- **PAGE EXTRACT**
Remembering the Great Fire of London

At midnight on 2 September 1666 a fire began that razed the medieval heart of London to the ground. Over the next four days, assisted by official blunders, a minor accident turned into a major conflagration in which many people lost their homes, their livelihoods and, in some cases, their lives. The previous year Bubonic Plague, the Black Death, had killed tens of thousands of people in London.

The Great Fire of London started in the King’s bakery in Pudding Lane, near London Bridge. The summer had been very hot and the wooden houses in the narrow streets were very dry. The Lord Mayor underestimated the seriousness of the fire and failed to give the order to pull houses down to prevent the fire from spreading. By the time King Charles II gave the order to pull houses down it was too late to stop the fire spreading. By 4 September half of London was in flames. St Paul’s Cathedral was destroyed.

By the time the fire was brought under control only one fifth of London was left standing. Most civic buildings were destroyed and 13,000 homes, but amazingly the official figure was that only 6 people had died. Hundreds of thousands of people were left homeless; 89 parish churches, the Guildhall, jails and markets had become burnt-out shells. The loss of property was estimated at between £5 and £7 million. However, although the Great Fire was a catastrophe, overcrowded and disease ridden streets were destroyed and a new London emerged. Sir Christopher Wren was given the task of re-building the city and the new St. Paul’s Cathedral was completed in 1711.

- **RECORD EXTRACTS**
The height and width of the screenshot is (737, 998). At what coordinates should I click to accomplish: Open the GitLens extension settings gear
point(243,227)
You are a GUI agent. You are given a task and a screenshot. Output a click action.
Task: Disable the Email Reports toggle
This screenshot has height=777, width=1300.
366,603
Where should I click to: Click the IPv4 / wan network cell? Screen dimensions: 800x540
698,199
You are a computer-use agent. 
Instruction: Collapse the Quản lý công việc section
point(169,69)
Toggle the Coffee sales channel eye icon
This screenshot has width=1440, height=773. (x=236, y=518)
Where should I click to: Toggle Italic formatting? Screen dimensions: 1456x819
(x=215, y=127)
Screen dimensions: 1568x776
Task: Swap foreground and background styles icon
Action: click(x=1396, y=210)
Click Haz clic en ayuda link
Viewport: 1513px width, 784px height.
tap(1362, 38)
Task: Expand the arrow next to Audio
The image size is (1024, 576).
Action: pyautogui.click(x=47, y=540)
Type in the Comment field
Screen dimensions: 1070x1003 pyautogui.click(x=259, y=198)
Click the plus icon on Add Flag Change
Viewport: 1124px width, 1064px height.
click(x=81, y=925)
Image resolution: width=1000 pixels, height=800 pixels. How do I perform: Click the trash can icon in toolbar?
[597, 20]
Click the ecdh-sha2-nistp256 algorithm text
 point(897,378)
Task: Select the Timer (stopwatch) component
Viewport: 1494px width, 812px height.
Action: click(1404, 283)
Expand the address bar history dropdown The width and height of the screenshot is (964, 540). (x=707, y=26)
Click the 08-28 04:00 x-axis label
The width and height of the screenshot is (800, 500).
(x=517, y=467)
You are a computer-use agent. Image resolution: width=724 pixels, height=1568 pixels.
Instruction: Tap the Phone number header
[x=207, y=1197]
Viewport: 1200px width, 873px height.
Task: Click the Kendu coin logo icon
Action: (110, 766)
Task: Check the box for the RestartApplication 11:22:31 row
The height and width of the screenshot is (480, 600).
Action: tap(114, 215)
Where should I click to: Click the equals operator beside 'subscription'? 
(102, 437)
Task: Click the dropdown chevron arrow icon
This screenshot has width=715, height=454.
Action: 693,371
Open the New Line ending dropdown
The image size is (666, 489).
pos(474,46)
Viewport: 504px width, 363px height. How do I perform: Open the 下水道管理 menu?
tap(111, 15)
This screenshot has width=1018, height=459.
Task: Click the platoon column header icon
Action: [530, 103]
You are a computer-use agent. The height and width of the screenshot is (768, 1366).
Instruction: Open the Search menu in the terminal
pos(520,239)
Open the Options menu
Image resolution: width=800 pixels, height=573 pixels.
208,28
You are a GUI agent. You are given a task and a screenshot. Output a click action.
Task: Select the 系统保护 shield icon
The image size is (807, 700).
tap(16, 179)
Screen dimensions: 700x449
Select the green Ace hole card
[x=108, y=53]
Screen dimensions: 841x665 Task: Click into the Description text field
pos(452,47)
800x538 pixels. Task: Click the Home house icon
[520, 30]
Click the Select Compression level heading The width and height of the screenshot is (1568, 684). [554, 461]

- **TO DO**
1) Answer these questions using the Great Fire of London text.
(a) Where did the fire start?
(b) How many homes were destroyed?
(c) In what year was the new St. Paul's Cathedral completed?
2) Extend the Great Fire of London text by writing what comes after its final sentence.

- **ANSWERS TO THE EXERCISE**
1)
(a) In the King's bakery in Pudding Lane, near London Bridge.
(b) 13,000.
(c) 1711.

2)
It is not easy to understand why some things in this life happen. When we pass through dark times, however, it is good to bring our sadness to God and to trust him to give us strength in the present and hope for the future. The Bible tells the story of a man called Job. He was a man of complete integrity who feared God and stayed away from evil. Yet, in a mysterious way, through a series of disasters, he suffered the loss of everything he had, including his 10 children. When he heard his children had died, Job was heart-broken. He fell to the ground in worship and said, “I came naked from my mother’s womb, and I will be naked when I leave. The Lord gave me what I had, and the Lord has taken it away. Praise the name of the Lord!”